What is expected:
All that is needed is an exact repetition of the lines from the one containing "Click the Prévia da NFS-e button" through the final line of the material, without pictures.

Excerpted records:
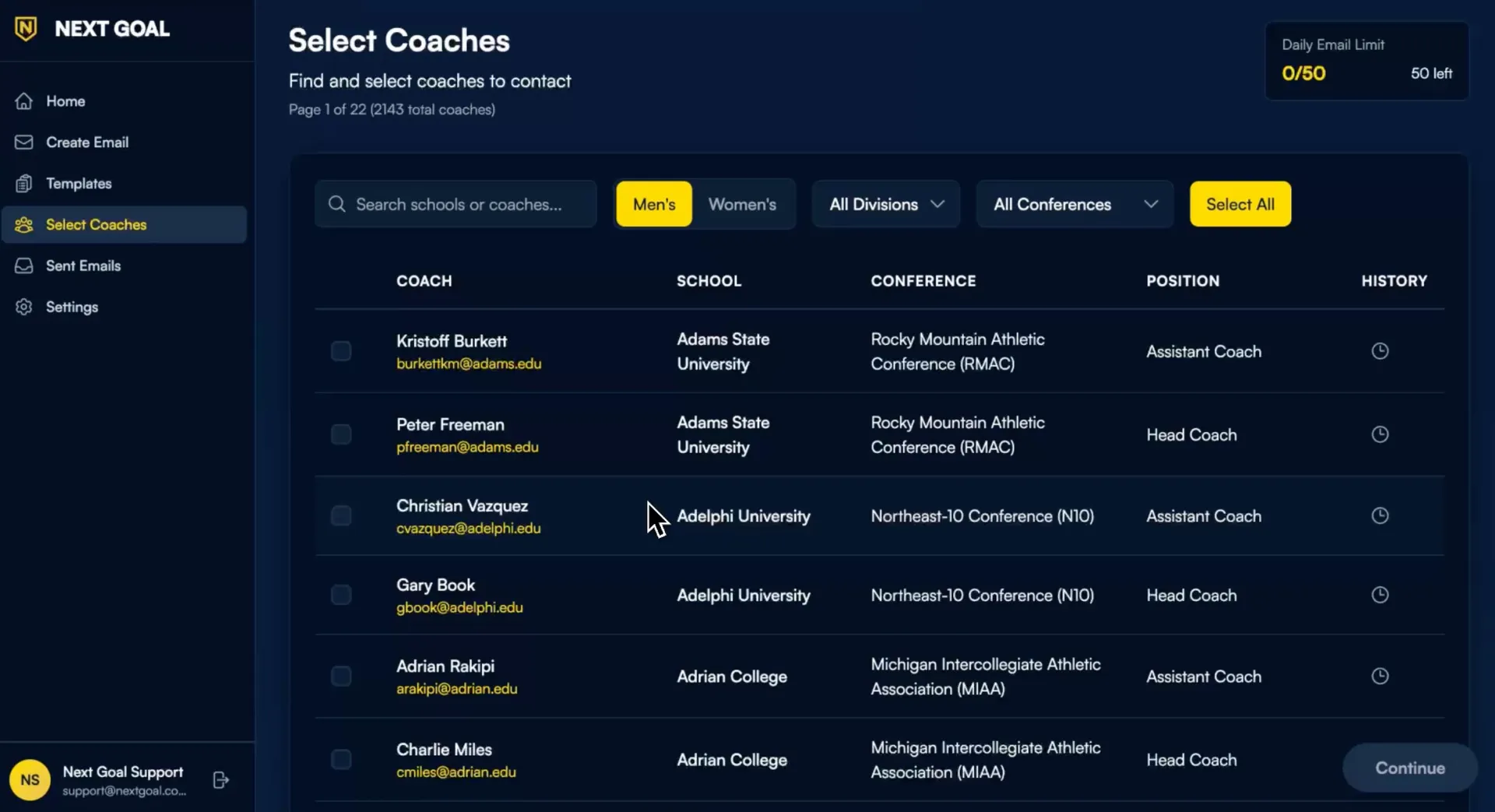Open history for Kristoff Burkett
Screen dimensions: 1495x812
tap(1379, 351)
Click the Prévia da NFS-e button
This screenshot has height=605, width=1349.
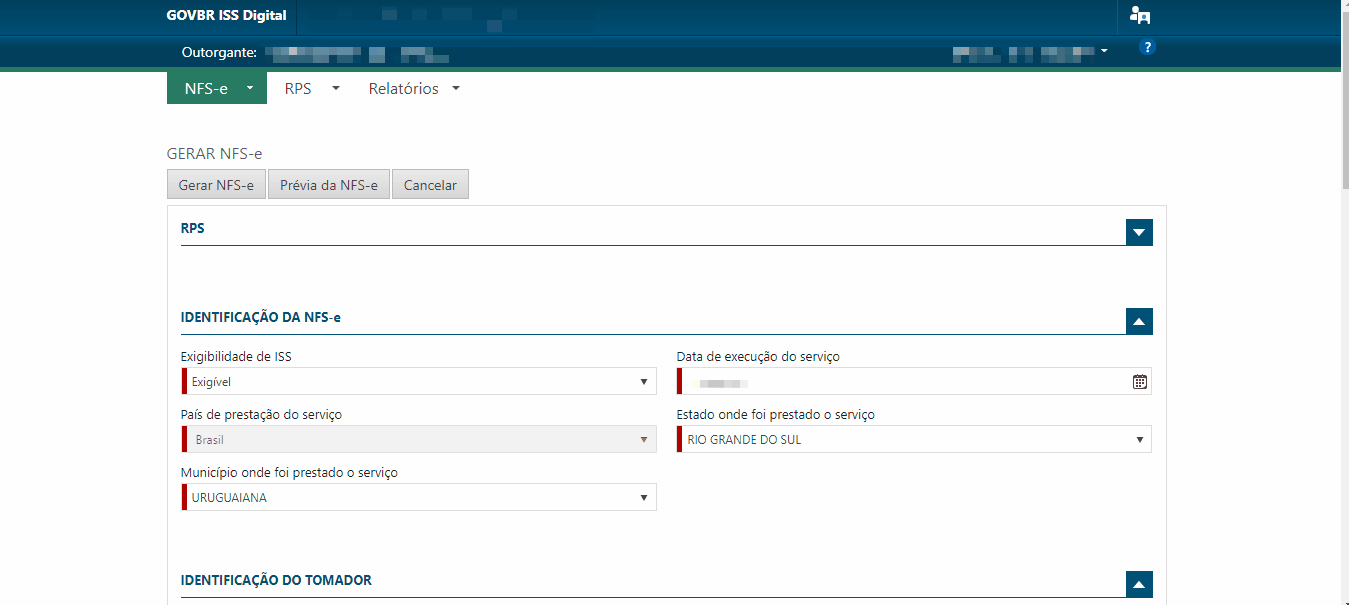coord(328,185)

Result:
Click the Prévia da NFS-e button
This screenshot has height=605, width=1349.
coord(328,185)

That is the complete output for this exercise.